#### [EXERCISE REQUIREMENTS]
Extract the passage of the Daft Punk album review from "But Daft Punk’s feel-good" up to and including "a major industry.", copying it word for word.

#### [SELECTED TEXT]

3 stars (out of 4)
Now that electronic music has become a major presence on the pop charts and the sports arenas of North America, the timing couldn’t be better for the French godfathers of 21st Century rave to strap on their robot gear and ride their synthesizers down from the space station.
But Daft Punk’s fourth studio album, “Random Access Memories” (Columbia), isn’t a victory lap so much as a commentary on what’s missing from the new golden age of electronic dance music.
Daft Punk founders Thomas Bangalter and Guy-Manuel de Homem-Christo have been talking smack about EDM lately for its lack of personality and distinctiveness. Not that their music was ever particularly original; Daft Punk’s two finest albums, “Homework” (1997) and “Discovery” (2001), were essentially lovingly created tributes to the glory days of Chicago acid-house and Detroit techno.
But Daft Punk’s feel-good hooks and the warmth underlying their machine-driven creations were undeniable. They invested the past with a futuristic glow – a feeling that took physical dimension when they staged their appearance at the Coachella festival in 2006 from inside a neon, three-dimensional pyramid. In many ways, that moment was a turning point for live electronic music in America, to the point where it’s now a major industry.
And yet, an ongoing theme in the duo’s music has been the struggle to find the soul amid the technology. It was right there in the title of their undercooked 2005 studio album, “Human After All,” and it underpins their soundtrack for the 2010 sequel to a pioneering piece of sci-fi cinema, “Tron: Legacy.” With “Random Access Memories,” they immerse themselves in a time when the technology had not outrun the humanity, when the nexus of machines, studio craft and pop culture was still under construction. They jumble ‘70s disco, jazz fusion, progressive music and Tangerine Dream electronica with a side order of pop- and Broadway-manufactured cheese.
The guest list is a mile long, a collection of legends (Chic founder Nile Rodgers), celebrity eccentrics (songwriter Paul Williams), studio heavies (drummer John JR Robinson) and contemporary stars (the Neptunes’ Pharrell Williams, the Strokes’ Julian Casablancas, Animal Collective’s Panda Bear). Live performance takes precedence over digital precision and editing. In many ways, it is the least forward-looking Daft Punk recording, but also the most ambitious – a concept album that plays like an alternative music history, with an emphasis on styles and sounds that don’t usually fit into the Baby Boomer-dictated pop/rock canon.

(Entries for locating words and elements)

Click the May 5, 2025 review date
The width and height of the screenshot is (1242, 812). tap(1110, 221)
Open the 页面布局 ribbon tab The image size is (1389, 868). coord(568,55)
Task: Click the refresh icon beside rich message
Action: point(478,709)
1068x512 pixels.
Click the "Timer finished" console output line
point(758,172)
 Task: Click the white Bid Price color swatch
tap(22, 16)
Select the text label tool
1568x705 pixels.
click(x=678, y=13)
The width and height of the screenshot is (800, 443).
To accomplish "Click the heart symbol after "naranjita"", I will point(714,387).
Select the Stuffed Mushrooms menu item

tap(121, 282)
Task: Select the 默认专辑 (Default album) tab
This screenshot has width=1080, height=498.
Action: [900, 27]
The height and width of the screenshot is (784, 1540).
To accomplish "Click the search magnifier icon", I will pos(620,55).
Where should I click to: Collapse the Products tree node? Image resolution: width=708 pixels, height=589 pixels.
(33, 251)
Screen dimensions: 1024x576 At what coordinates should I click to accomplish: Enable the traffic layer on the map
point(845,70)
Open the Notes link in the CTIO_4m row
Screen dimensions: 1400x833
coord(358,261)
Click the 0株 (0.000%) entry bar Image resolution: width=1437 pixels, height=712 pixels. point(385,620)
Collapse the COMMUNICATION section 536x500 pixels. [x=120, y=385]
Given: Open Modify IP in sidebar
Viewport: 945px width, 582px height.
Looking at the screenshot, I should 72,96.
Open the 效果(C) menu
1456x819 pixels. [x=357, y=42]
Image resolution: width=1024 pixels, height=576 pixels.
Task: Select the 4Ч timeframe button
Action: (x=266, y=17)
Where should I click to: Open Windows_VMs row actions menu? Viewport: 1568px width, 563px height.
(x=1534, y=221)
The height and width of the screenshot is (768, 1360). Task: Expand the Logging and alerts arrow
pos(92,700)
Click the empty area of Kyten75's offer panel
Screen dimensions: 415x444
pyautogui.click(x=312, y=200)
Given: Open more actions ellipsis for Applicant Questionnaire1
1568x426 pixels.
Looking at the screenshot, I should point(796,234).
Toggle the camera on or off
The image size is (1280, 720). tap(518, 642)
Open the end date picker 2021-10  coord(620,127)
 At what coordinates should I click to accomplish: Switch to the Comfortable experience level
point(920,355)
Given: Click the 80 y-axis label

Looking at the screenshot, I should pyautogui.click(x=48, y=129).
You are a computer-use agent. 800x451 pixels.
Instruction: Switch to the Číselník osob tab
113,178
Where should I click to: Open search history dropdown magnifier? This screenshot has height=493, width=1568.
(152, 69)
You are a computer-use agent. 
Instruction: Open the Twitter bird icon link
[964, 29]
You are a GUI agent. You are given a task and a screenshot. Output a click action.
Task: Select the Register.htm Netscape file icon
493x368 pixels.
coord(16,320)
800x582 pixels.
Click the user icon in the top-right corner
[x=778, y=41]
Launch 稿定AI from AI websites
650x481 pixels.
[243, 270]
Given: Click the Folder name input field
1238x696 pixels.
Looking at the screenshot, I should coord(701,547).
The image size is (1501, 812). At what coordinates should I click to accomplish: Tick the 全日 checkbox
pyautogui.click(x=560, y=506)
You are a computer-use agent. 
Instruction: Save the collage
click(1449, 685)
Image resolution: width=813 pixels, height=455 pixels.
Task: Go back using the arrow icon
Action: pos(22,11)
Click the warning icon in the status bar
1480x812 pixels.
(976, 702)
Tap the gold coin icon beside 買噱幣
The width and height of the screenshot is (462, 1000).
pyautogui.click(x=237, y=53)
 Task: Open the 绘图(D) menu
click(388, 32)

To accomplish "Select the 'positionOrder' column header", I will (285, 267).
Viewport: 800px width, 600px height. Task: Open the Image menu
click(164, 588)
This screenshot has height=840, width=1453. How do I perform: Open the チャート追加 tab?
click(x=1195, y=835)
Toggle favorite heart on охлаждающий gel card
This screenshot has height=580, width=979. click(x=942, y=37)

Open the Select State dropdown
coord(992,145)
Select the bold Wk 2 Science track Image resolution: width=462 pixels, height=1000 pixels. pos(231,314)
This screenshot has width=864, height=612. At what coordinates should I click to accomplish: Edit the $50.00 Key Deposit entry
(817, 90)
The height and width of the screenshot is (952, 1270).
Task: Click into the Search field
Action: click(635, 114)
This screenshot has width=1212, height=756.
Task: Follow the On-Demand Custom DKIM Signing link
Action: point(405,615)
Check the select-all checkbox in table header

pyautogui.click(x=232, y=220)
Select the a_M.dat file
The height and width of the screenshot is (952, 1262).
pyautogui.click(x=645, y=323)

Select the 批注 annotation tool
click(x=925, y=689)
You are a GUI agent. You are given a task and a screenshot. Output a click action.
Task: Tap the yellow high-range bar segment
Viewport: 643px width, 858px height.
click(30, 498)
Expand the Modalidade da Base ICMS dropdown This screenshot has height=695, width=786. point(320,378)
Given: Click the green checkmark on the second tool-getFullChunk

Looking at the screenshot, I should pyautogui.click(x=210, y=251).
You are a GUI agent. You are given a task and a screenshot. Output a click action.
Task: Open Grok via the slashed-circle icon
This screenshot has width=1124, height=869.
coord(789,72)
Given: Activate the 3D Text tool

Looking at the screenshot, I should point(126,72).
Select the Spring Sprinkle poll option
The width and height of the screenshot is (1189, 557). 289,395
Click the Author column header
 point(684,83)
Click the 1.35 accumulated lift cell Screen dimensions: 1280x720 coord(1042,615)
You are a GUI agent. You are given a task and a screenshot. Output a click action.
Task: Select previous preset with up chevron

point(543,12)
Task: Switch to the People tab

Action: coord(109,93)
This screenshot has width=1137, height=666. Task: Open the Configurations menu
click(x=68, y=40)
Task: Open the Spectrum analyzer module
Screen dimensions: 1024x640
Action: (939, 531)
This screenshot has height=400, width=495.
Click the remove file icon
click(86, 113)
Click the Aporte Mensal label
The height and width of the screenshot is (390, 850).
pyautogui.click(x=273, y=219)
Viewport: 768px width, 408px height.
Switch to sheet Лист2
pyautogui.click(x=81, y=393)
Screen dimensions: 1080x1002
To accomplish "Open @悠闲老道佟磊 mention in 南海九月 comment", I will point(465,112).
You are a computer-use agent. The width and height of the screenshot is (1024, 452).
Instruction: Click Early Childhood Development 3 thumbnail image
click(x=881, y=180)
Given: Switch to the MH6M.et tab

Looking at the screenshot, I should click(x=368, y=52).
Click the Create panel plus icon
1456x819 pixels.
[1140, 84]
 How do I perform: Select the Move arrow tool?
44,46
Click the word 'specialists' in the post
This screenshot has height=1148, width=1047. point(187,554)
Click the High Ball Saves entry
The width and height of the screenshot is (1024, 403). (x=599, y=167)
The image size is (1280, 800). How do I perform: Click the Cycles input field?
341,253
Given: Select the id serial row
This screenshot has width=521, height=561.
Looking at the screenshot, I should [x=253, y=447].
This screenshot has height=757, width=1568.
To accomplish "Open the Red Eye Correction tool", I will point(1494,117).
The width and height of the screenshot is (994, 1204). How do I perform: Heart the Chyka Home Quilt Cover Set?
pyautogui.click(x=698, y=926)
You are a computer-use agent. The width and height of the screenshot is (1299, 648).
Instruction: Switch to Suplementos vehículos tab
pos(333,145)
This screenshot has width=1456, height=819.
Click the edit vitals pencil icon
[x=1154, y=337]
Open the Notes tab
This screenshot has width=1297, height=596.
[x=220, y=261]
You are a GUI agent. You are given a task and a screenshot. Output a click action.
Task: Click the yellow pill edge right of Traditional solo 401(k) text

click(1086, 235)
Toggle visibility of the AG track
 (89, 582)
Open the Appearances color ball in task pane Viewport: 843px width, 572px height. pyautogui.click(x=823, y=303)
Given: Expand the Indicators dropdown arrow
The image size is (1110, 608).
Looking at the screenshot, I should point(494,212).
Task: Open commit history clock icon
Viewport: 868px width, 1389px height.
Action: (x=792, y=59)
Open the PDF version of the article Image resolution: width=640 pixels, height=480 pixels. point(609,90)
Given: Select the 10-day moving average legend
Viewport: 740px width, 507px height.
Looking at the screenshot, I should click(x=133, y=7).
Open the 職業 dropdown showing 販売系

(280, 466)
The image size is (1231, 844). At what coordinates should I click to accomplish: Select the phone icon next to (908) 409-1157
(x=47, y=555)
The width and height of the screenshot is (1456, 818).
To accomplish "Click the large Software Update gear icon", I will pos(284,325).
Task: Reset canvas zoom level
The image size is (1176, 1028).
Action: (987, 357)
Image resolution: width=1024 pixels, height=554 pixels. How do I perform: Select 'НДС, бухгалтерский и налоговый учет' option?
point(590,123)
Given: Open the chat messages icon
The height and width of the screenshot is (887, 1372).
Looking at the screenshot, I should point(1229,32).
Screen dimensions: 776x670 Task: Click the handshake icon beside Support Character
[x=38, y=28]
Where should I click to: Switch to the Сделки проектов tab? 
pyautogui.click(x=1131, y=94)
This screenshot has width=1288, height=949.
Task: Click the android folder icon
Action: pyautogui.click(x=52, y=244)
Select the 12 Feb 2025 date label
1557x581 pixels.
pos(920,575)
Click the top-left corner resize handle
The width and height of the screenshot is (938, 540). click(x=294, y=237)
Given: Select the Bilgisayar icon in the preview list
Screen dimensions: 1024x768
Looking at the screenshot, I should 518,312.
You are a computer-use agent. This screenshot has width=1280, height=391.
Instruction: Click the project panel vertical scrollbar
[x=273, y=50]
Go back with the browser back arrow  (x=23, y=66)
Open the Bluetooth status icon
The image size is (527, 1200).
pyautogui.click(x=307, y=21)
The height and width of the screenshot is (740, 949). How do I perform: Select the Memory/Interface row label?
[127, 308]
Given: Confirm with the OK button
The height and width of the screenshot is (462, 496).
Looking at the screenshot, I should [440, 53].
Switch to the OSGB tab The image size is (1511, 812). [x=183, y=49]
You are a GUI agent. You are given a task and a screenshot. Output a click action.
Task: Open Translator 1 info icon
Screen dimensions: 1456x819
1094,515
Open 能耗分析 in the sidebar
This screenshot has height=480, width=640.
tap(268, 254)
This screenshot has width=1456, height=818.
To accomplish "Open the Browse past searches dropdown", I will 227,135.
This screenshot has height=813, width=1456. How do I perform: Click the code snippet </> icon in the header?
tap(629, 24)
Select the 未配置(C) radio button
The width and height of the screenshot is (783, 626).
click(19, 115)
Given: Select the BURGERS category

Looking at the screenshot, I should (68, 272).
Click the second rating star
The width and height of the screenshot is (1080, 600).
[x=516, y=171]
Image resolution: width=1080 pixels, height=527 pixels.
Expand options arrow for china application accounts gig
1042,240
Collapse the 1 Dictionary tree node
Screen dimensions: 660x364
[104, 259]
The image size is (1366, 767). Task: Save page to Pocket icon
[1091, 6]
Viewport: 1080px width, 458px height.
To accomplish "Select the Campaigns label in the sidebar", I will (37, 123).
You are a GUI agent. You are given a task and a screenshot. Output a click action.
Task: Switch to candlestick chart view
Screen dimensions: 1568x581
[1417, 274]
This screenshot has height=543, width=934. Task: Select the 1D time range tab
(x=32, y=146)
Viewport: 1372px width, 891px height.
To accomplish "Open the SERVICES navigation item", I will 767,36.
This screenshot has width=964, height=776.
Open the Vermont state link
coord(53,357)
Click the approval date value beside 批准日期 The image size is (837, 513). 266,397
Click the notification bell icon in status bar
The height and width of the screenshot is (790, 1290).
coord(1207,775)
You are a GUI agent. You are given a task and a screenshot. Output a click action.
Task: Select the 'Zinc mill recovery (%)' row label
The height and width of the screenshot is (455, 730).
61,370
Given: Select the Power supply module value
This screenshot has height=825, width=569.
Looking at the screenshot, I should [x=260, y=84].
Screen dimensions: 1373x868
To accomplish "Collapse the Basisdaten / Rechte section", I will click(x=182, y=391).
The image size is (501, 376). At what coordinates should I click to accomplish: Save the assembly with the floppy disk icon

#### [OUTPUT]
But Daft Punk’s feel-good hooks and the warmth underlying their machine-driven creations were undeniable. They invested the past with a futuristic glow – a feeling that took physical dimension when they staged their appearance at the Coachella festival in 2006 from inside a neon, three-dimensional pyramid. In many ways, that moment was a turning point for live electronic music in America, to the point where it’s now a major industry.